WRITTEN EXERCISE
Locate every line in the data below that contains the string "analysis", and copy each one. The match is case-sensitive.

DATA EXTRACT

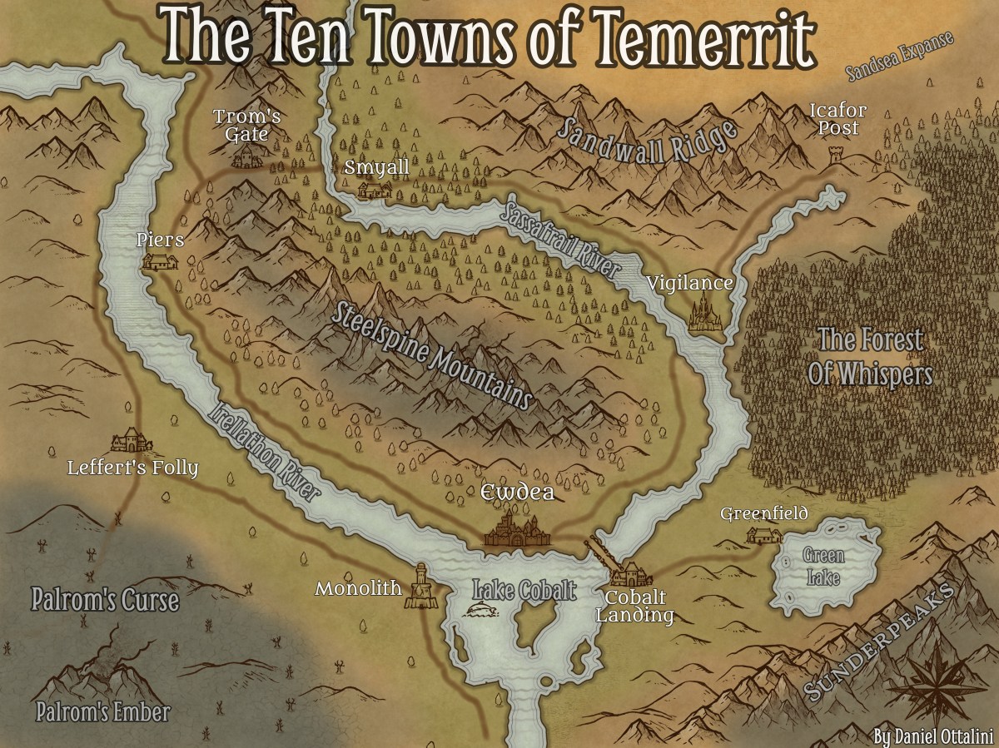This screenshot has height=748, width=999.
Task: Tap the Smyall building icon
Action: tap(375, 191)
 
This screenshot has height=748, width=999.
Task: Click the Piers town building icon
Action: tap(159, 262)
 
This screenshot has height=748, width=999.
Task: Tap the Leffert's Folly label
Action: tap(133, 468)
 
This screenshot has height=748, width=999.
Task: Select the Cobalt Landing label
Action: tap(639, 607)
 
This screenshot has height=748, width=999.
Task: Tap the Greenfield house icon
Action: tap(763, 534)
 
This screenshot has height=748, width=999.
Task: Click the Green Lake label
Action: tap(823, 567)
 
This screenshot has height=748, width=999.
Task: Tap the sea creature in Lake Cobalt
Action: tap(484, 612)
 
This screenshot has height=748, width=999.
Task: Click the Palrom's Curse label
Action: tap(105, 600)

--

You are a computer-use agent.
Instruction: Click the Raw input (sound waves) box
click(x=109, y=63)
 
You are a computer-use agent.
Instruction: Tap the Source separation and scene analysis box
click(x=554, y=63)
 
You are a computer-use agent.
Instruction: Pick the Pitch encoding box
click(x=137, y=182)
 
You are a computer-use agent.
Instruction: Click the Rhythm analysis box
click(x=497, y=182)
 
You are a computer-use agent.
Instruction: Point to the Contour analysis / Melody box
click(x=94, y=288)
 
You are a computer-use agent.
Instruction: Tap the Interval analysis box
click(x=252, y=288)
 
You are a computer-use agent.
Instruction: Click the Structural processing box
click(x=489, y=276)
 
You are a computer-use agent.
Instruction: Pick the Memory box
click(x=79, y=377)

---

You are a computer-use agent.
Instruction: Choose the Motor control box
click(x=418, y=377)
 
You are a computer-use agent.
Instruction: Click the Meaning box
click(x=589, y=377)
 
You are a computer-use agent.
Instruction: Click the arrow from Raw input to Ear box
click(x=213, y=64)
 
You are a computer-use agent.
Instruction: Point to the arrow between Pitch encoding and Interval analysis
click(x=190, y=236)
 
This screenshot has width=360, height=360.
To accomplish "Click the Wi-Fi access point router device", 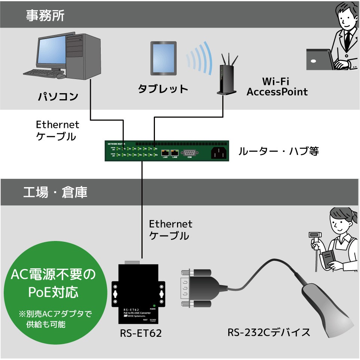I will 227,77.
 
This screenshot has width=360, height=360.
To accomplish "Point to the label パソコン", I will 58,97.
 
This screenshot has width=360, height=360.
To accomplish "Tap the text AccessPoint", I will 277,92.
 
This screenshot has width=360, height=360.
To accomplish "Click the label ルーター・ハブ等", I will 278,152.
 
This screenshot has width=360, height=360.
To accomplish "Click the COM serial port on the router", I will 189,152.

EXERCISE RESULT
Instruction: Tap the Source separation and scene analysis box
Instruction: Click the Rhythm analysis box
Instruction: Point to the Contour analysis / Melody box
Instruction: Tap the Interval analysis box
Instruction: Point to the arrow between Pitch encoding and Interval analysis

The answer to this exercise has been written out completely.